– Да, я об этом слышал. За что их так не любят?
– Трудно сказать. Горожан, похоже, науськивали бояре, а те просто завидуют фантастической способности Бориса извлекать выгоду из любого оборота судьбы. Он был в фаворе у Иоанна, ухитрился выдать сестру замуж за царевича, сам женился на дочери ненавистного всем Скуратова-Бельского – начальника сыскного ведомства при Иоанне, человека настолько свирепого, что москвичи дали ему прозвище «Малюта»…
– Даже звучит жутко, – с содроганием заметил Дитрихштейн. – Малюта! И этот зверь еще жив?
– Нет, его давно убили в Ливонии. Так что у Годунова, в сущности, нет иной опоры, кроме Феодора и царицы Ирины.
– Но, это тоже немало… пока. – Канцлер помолчал, потом сказал доверительным тоном: – Граф, нам необходимо как можно полнее представлять себе размах замыслов и дел московского «правителя». Я не берусь сейчас судить, правы ли вы в своей оценке его как выразителя неких исторических доминант, но что он человек незаурядный – это несомненно. И, может быть, судьба не случайно поставила его рядом с таким безвольным и, в сущности, недееспособным царем. Скажите откровенно, вас очень тяготит пребывание в Москве?
Варкош помедлил с ответом, не совсем уловив смысл такого вопроса.

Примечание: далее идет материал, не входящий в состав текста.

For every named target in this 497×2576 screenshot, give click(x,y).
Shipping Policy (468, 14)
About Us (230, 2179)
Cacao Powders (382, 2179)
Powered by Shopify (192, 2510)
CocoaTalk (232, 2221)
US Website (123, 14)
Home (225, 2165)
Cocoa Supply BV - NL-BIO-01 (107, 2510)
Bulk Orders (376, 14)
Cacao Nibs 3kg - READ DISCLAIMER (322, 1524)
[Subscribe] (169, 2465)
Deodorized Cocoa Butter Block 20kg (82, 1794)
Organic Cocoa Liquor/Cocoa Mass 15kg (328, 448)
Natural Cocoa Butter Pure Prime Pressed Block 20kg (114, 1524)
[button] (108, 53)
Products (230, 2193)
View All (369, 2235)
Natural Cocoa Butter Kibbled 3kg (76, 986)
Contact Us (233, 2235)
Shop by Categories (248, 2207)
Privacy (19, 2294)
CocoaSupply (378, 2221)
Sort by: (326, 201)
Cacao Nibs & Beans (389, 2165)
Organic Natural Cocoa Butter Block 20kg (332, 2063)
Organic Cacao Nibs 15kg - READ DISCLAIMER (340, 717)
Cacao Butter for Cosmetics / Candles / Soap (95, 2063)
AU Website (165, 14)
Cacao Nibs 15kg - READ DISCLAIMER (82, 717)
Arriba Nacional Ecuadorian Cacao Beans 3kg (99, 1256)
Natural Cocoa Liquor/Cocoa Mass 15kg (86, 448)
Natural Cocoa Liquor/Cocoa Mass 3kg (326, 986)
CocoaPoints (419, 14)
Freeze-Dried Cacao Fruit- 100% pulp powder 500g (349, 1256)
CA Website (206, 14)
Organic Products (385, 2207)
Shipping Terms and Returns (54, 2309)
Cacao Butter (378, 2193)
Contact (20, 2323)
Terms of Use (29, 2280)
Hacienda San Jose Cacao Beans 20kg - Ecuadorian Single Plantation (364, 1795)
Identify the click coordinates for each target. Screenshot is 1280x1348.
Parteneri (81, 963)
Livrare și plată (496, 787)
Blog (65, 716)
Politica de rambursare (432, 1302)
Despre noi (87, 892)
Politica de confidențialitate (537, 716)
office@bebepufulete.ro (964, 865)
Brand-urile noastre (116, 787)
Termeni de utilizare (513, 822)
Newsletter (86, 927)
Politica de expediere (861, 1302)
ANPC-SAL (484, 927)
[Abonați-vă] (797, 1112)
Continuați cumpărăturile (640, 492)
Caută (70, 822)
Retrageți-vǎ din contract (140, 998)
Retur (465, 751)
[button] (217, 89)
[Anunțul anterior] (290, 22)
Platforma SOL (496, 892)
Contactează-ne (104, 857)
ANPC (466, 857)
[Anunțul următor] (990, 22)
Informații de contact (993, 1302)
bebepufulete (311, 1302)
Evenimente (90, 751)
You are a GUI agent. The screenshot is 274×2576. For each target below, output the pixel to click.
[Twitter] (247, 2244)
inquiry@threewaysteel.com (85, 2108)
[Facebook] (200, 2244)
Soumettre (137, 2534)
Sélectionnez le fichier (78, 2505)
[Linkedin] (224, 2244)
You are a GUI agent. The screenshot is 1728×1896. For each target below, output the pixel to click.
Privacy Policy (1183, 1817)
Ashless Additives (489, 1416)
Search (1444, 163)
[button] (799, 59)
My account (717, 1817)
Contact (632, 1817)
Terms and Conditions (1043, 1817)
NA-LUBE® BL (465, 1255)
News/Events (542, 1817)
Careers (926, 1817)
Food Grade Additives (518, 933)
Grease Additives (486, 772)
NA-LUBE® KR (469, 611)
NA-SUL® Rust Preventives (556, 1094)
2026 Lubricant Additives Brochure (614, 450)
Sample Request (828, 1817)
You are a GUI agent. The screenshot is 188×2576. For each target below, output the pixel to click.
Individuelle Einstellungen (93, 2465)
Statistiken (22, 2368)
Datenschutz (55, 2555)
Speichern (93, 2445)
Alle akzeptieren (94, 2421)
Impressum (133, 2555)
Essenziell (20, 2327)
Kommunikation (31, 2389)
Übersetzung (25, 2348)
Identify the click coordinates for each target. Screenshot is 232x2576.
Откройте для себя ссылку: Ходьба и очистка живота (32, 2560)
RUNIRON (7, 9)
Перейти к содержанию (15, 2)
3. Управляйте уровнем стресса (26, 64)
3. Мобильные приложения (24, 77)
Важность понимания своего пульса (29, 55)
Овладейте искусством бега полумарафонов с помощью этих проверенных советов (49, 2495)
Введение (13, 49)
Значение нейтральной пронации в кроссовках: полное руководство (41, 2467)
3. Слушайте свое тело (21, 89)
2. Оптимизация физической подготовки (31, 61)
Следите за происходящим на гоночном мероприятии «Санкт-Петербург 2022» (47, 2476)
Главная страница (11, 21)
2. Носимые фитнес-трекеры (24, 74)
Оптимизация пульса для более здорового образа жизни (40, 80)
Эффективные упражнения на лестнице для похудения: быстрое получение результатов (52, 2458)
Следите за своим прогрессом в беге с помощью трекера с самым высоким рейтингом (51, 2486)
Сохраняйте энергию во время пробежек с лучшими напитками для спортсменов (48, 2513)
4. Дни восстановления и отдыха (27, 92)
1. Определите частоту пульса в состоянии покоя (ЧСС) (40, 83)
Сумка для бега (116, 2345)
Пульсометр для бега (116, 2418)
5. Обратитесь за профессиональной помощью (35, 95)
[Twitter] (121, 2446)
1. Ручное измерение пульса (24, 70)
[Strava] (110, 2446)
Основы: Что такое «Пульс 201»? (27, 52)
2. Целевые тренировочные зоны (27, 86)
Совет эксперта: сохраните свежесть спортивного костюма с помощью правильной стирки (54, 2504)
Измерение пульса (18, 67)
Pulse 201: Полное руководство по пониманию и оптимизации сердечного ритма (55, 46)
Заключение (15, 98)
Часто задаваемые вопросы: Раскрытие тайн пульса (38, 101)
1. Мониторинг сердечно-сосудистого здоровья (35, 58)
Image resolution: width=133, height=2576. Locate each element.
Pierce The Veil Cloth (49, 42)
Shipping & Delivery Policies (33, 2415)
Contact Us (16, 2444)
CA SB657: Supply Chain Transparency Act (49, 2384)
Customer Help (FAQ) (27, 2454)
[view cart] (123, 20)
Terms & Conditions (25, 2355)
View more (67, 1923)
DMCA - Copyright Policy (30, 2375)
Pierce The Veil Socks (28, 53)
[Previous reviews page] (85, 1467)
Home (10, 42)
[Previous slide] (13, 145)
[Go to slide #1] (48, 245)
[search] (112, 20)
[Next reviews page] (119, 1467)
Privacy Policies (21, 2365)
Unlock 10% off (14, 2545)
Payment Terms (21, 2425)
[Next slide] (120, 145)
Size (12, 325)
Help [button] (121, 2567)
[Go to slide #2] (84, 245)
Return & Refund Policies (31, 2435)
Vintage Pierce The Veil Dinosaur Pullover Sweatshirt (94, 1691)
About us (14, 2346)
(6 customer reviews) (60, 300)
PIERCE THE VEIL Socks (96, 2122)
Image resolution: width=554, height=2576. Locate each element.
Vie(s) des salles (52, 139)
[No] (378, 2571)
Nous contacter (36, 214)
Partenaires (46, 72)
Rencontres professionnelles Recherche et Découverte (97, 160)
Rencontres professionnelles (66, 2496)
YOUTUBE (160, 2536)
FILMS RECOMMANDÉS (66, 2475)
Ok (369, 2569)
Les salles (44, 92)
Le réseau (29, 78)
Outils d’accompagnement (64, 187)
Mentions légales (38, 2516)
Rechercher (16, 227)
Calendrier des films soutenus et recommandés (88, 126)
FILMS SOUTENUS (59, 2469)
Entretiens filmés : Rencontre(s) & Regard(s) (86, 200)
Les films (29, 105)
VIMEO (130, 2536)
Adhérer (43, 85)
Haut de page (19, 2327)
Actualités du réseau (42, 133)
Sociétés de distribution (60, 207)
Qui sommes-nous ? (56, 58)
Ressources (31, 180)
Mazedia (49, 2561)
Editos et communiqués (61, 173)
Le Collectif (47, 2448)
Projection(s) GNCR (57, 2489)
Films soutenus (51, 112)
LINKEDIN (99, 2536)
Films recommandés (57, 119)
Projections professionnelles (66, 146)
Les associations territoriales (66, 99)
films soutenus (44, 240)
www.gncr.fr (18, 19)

– Временами, да… бывало трудно. Да и вообще московская жизнь во многом убийственно действует на восприятие человека, выросшего и воспитанного здесь. Но там… не знаю даже, как лучше объяснить, и понятно ли это будет тому, кто там не побывал. В России есть что-то притягательное, хотя убейте меня, если я знаю, что это такое. Мне во всяком случае, там было… интересно. Причем понял я это в полной мере только теперь, уже уехав оттуда.
– Словом, насколько понимаю, вы не отказались бы туда вернуться.
– Не отказался бы, но зачем? Если мне не удалось выполнить то, для чего меня посылали…
– Дело не в этом. Я, кстати, никогда и не возлагал особых надежд на военный союз с Москвой… против турок, во всяком случае. Москва – или, скажем шире, Московия как сложившееся государственное единство – интересует меня не как возможный союзник в той или иной войне; я хотел бы иметь более ясное представление о ней самой. Вас мои слова могут удивить, но мне угадывается в этой стране какая-то скрытая потенция, способная когда-нибудь радикально изменить весь баланс сил в Восточной Европе…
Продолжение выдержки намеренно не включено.